Zebrane wpisy danych
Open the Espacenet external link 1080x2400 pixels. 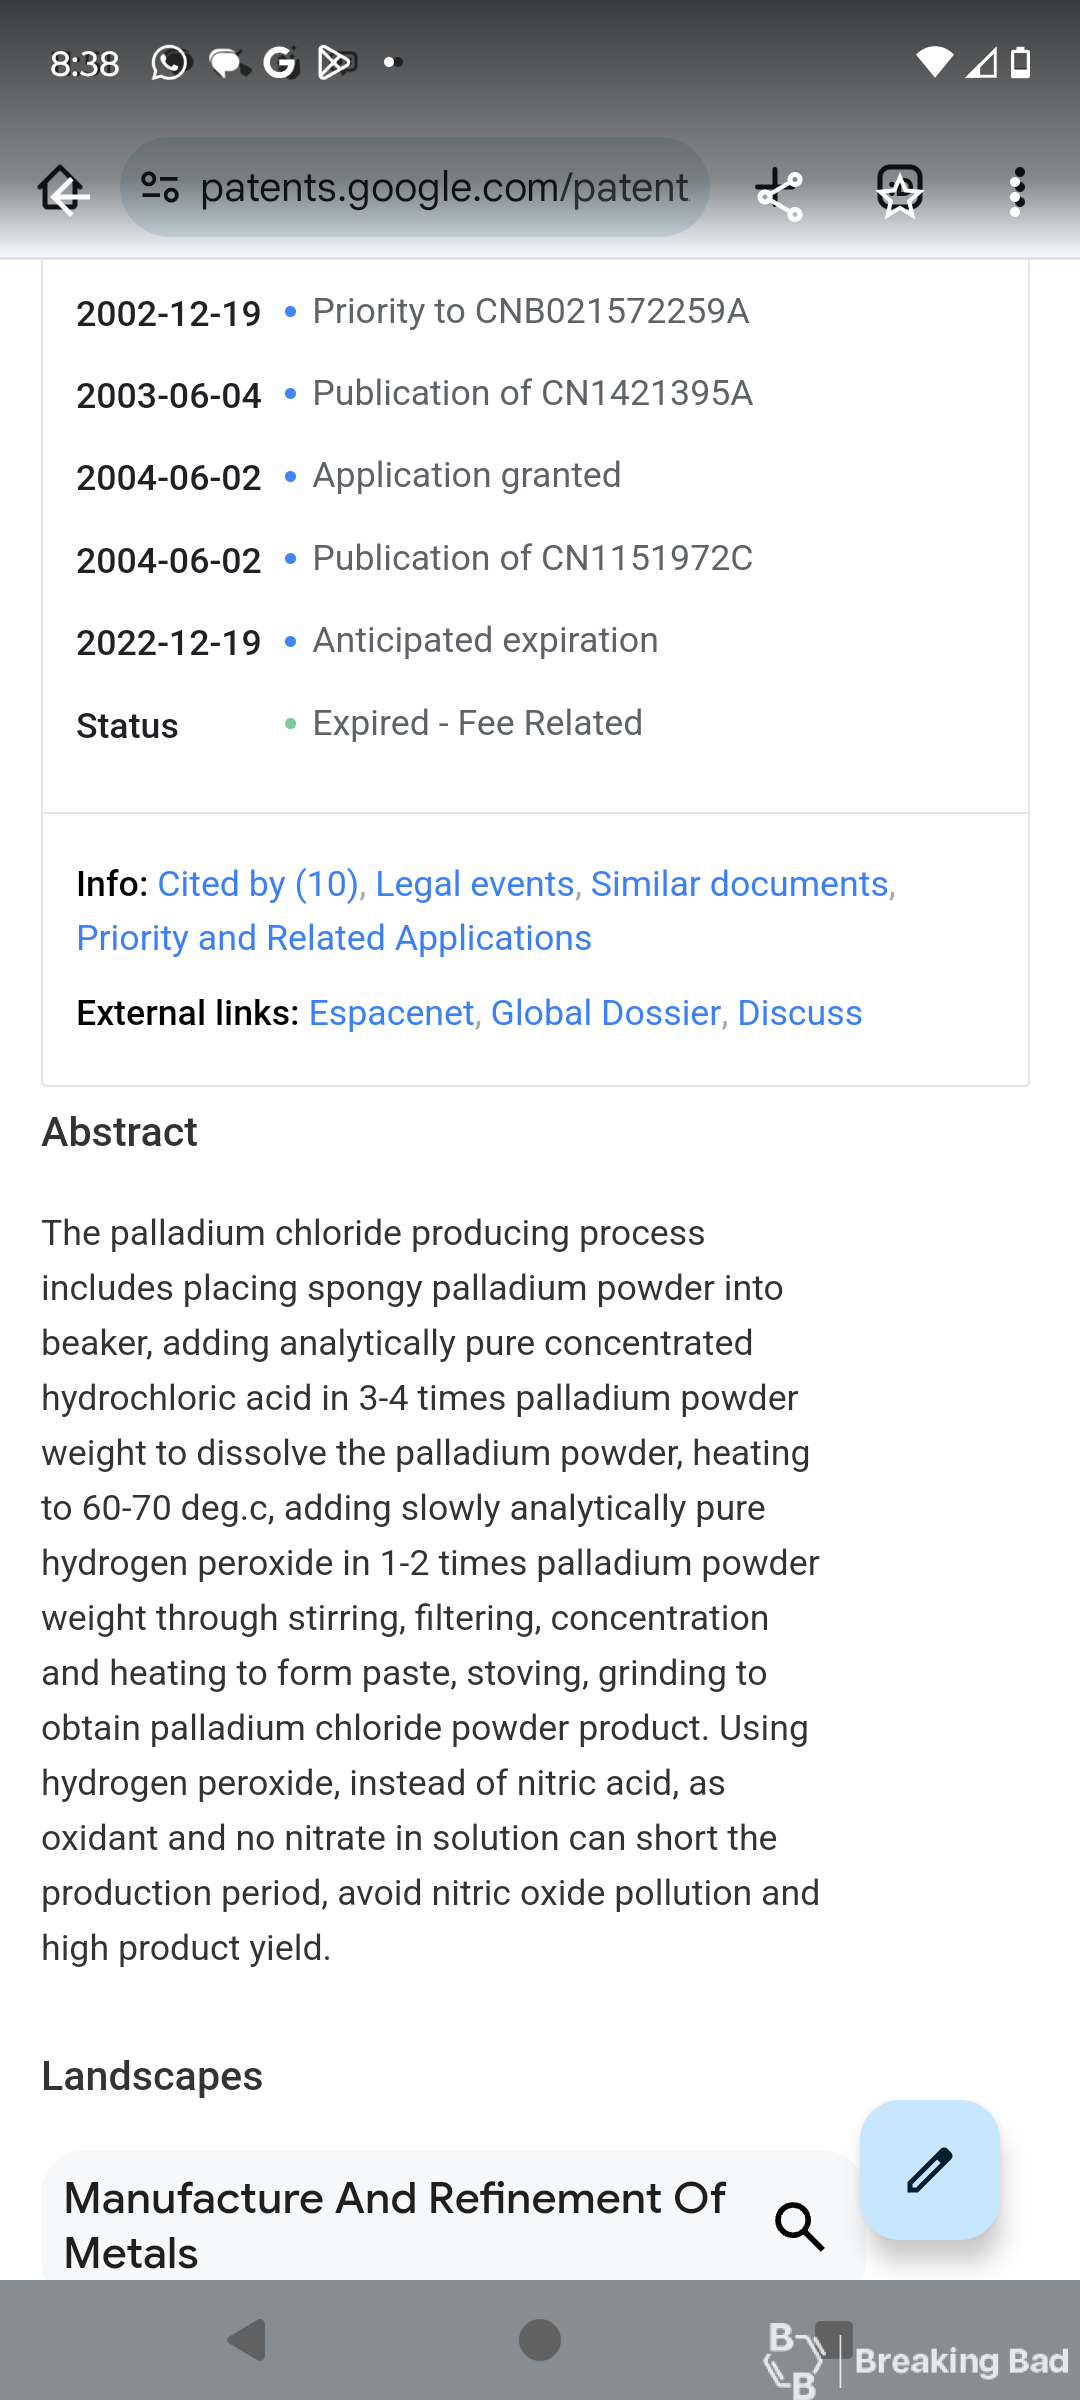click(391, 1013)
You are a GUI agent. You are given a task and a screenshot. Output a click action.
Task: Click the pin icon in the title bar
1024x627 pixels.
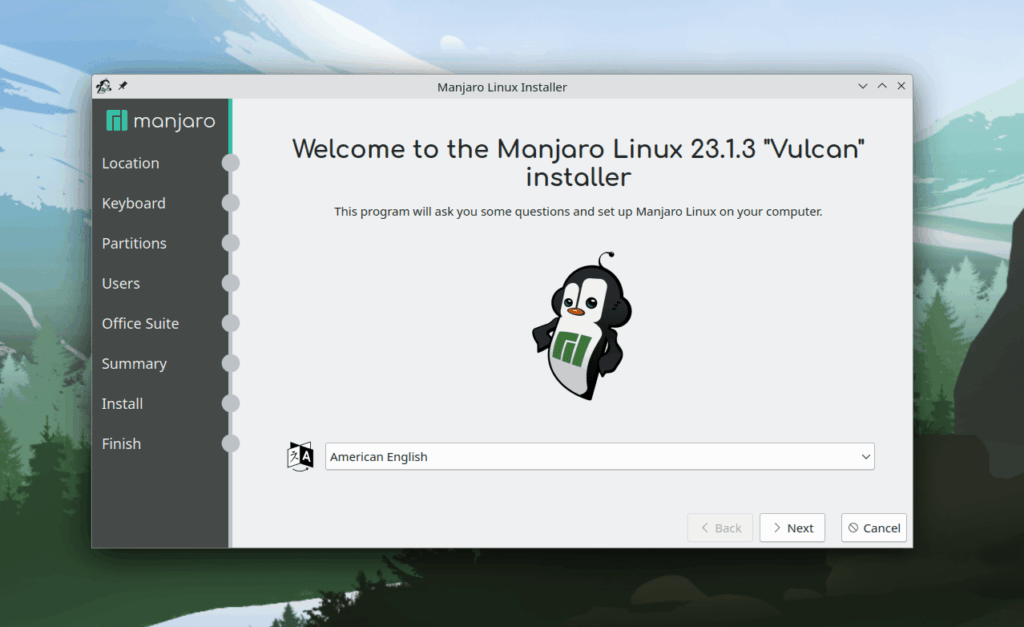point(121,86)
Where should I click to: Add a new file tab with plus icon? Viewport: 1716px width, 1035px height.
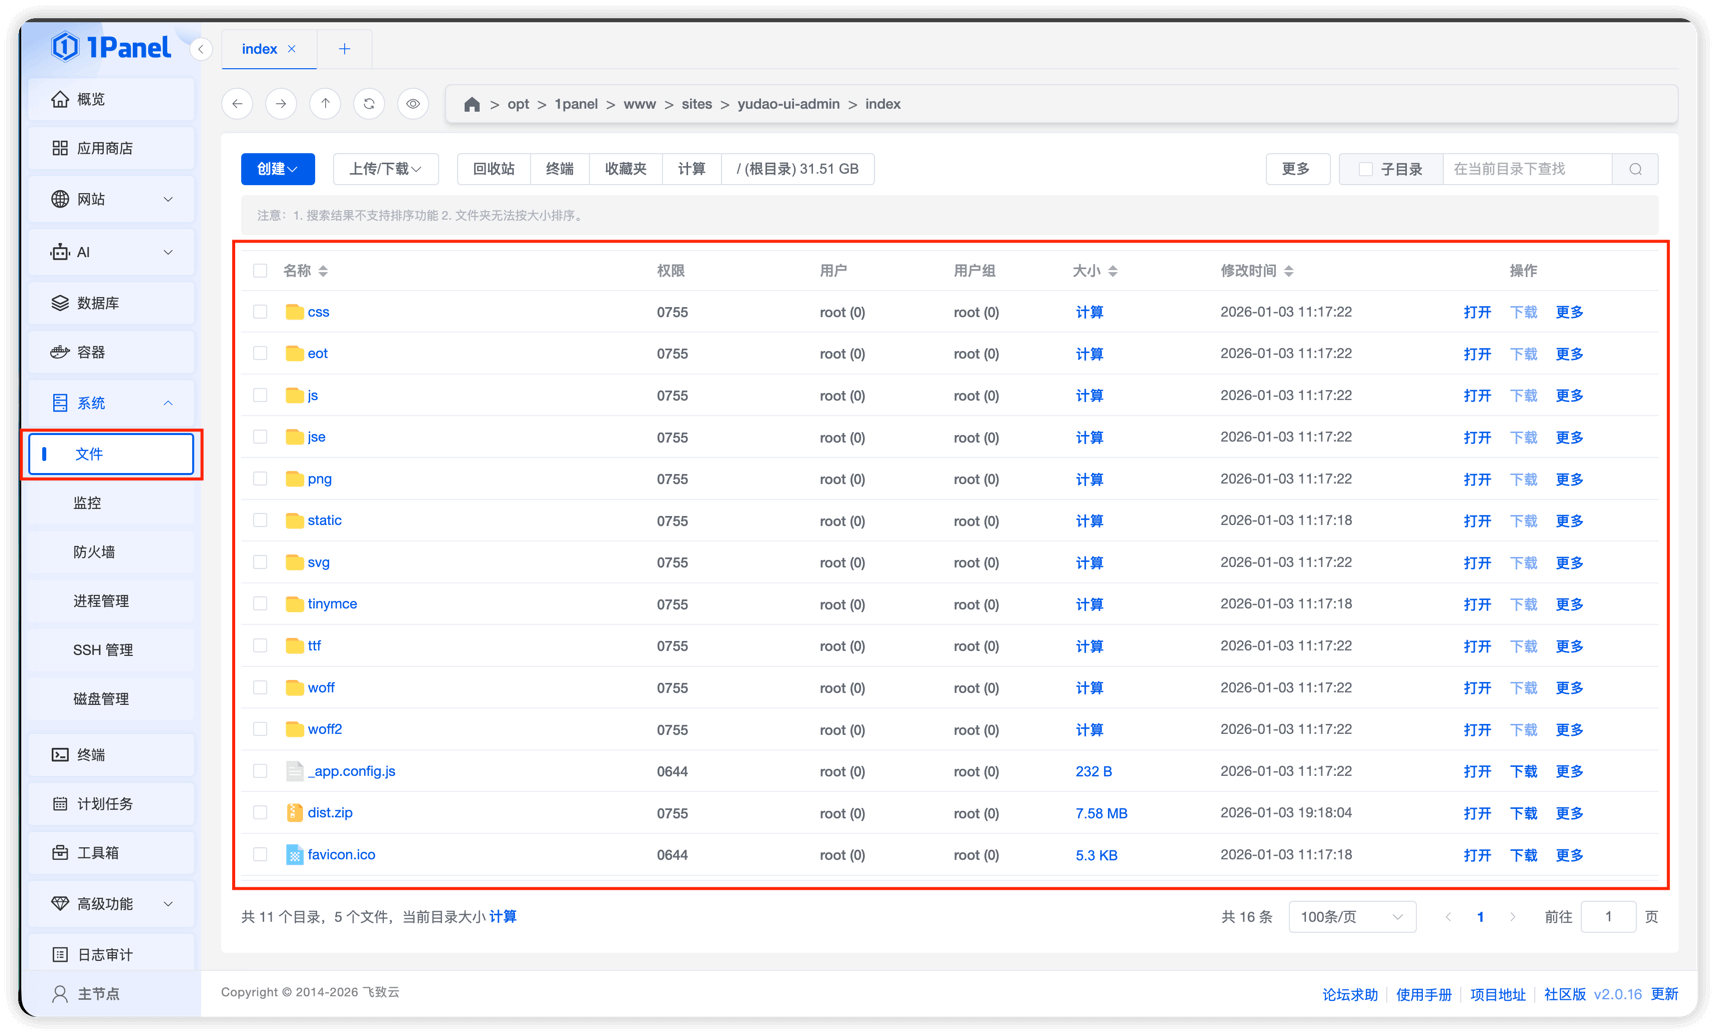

--- Polecenie ---
Zmień „title bar” na „toolbar” w materiale, zaczynając od wiersza zawierającego „You are a GUI” i kończąc na końcu materiału, a resztę przepisz bez zmian. Pomiń obrazy.

--- Rozwiązane zadanie ---
You are a GUI agent. You are given a task and a screenshot. Output a click action.
Task: Click the pin icon in the toolbar
1024x627 pixels.
point(121,86)
Where should I click to: Add a new file tab with plus icon? Viewport: 1716px width, 1035px height.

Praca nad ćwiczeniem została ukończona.